Split html document in pieces parsing html comments with BeautifulSoup

Split html document in pieces parsing html comments with BeautifulSoup - python

This is a pretty small question that has been almost resolved in a previous question.
Problem is that right now i have and array of comments, but it does not quite what I need. I get an array of comments-content. And I need to get the html in-between.
Say I have something like:
<p>some html here<p>
<!-- begin mark -->
<p>Html i'm interested at.</p>
<p>More html i want to pull out of the document.</p>
<!-- end mark -->
<!-- begin mark -->
<p>This will be pulled later, but we will come to it when I get to pull the previous section.</p>
<!-- end mark -->
In a reply, they point to Crummy explanation on navigating the html tree, but I didnt find there and answer to my problem.
Any ideas?
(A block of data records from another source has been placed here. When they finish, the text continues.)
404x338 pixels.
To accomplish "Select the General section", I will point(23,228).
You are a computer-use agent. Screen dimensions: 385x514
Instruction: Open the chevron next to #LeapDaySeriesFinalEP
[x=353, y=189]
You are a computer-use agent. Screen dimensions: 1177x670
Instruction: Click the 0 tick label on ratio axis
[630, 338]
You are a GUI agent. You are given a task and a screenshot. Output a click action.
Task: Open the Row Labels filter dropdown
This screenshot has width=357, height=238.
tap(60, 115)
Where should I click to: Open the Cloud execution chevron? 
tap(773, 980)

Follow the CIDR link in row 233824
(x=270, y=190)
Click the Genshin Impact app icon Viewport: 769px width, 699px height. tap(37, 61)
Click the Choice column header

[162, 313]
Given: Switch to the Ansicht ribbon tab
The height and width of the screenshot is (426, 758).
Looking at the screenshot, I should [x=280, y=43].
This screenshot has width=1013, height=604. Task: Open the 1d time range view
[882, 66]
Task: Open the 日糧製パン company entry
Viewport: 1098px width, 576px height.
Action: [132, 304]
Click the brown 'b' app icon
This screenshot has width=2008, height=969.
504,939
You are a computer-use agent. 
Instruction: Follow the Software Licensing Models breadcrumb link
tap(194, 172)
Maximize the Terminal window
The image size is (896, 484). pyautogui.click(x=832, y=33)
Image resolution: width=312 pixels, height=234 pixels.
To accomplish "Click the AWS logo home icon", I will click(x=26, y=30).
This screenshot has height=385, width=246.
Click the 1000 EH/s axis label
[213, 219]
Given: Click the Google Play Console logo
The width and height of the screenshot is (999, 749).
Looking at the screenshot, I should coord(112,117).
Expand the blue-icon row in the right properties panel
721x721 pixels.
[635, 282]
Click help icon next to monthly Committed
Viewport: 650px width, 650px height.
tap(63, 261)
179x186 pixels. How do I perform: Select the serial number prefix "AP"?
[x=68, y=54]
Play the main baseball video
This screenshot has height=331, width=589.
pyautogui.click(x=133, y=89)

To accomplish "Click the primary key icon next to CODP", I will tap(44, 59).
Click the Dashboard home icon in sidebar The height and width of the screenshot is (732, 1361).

Thanks.
PS. Extra kudos if someone point me an elegant way to repeat the process a few times in a document, as I probably may get it to work, but poorly :D
Edited to add:
With the information provided by Martijn Pieters, I got to pass the comments array obtained using the above code to the generator function he designed. So this gives no error:
for elem in comments:
htmlcode = allnext(comments)
print htmlcode
I think now it will be possible to manipulate the htmlcode content before iterating through the array.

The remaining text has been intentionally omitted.